Monday, November 13, 2006

A New Atlas

November has been true to November lately, with days of cold drizzle and long nights we’re not quite used to. With one or two exceptions, the trees are bare and the grass its part-brown. We did have a warmish day last week, however, so warm that a ladybug flew in and landed on my computer.


I was playing with a radio dial about a week ago – sometimes I enjoy catching a few seconds of stations I wouldn’t ordinarily listen to for long – and it seemed that the local lite rock station had already converted to all Christmas music. This is insane. It wasn’t even Veterans Day, and the pumpkins were still lingering from Halloween. I do not want to hear Christmas music in early November, or late November for that matter. Or at all on that station, which takes a heavy-rotation approach to all its music.


Retailers are ready for the holidays, of course. I was in a Target not long ago, which had tarted itself up, but I wasn’t there for Christmas goods. One of the items I did buy is a 2007 edition Rand-McNally Road Atlas (actually called, on the cover, the road atlas ’07, no caps). I get a new one every year, and lately at Target because they knock a few dollars off the publisher’s recommended price, selling it for $5.99. That’s an astonishing about of information for not much money.

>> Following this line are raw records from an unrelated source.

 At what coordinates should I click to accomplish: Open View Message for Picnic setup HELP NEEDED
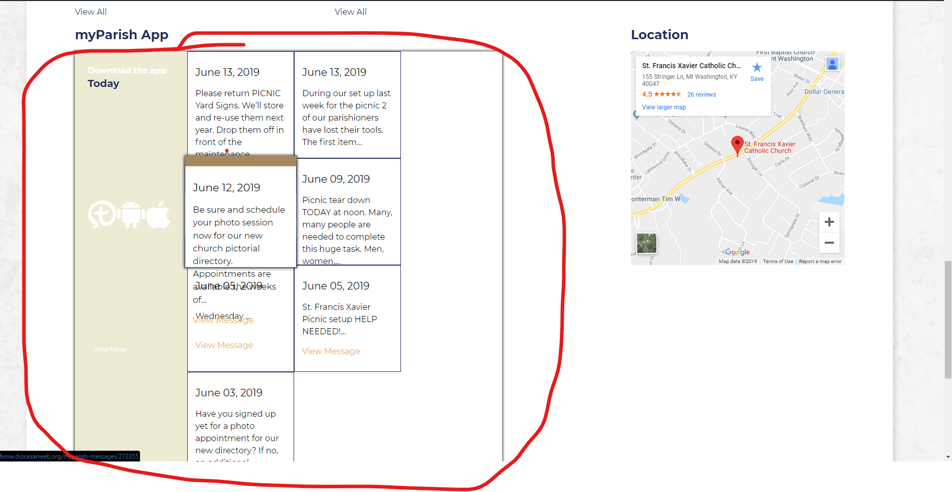331,351
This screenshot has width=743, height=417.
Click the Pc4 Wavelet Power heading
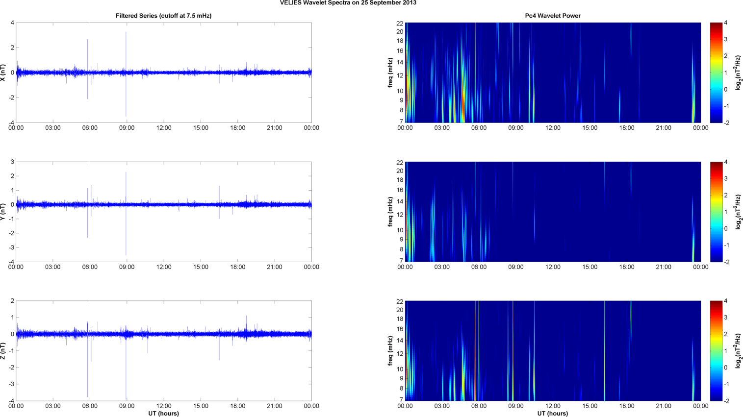552,16
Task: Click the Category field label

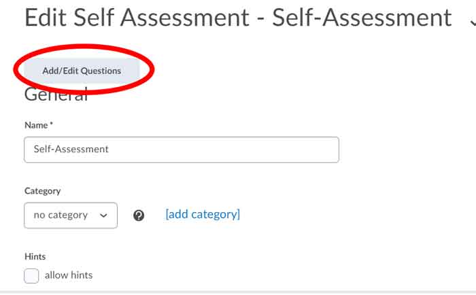Action: click(42, 191)
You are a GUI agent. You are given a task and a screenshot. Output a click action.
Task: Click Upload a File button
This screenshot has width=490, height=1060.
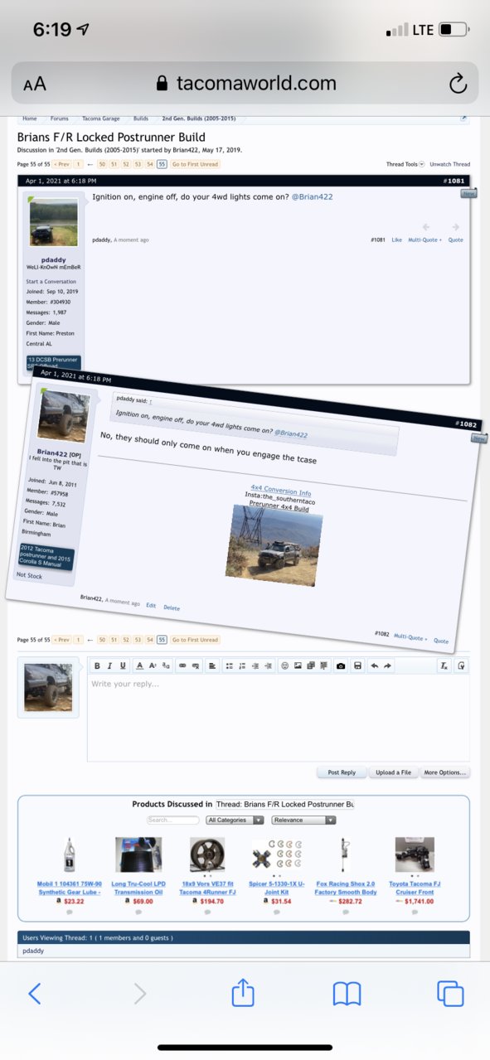tap(393, 772)
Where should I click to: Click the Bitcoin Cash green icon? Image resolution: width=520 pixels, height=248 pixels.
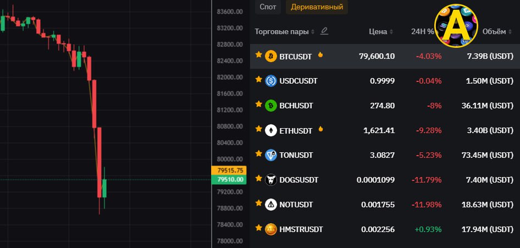271,106
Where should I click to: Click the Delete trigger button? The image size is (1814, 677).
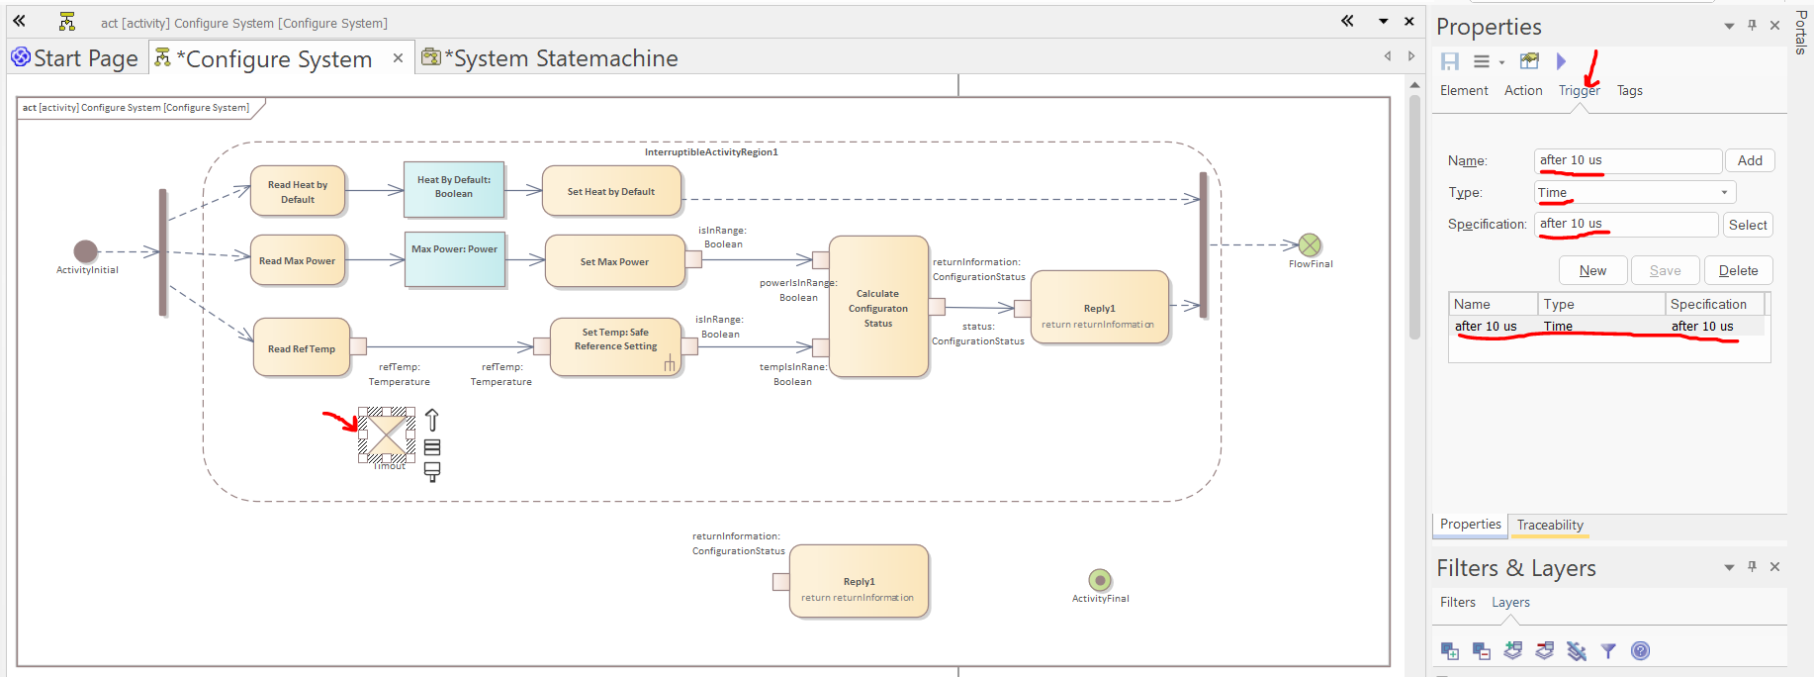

It’s fairly good for navigation during drives, as it should be, and near the checkout counter I noticed an assortment of GPS devices for cars that also purport to be for navigation during driving. These items cost about 100 times more than the road atlas ’07 and I wondered if, in fact, they were 100 times more useful than a book of paper maps. Besides a map function, it also claims up-to-date information about roadside necessities (gas stations, restaurants, etc.) and attractions (Rock City, Snake Farm, etc.).


Up-to-date? A likely story. Their databases probably started out with a lot of errors, only to get worse as places in the real world change. For now, I’ll take my chances with paper maps, and some assistance from address-locating web sites like Yahoo Maps.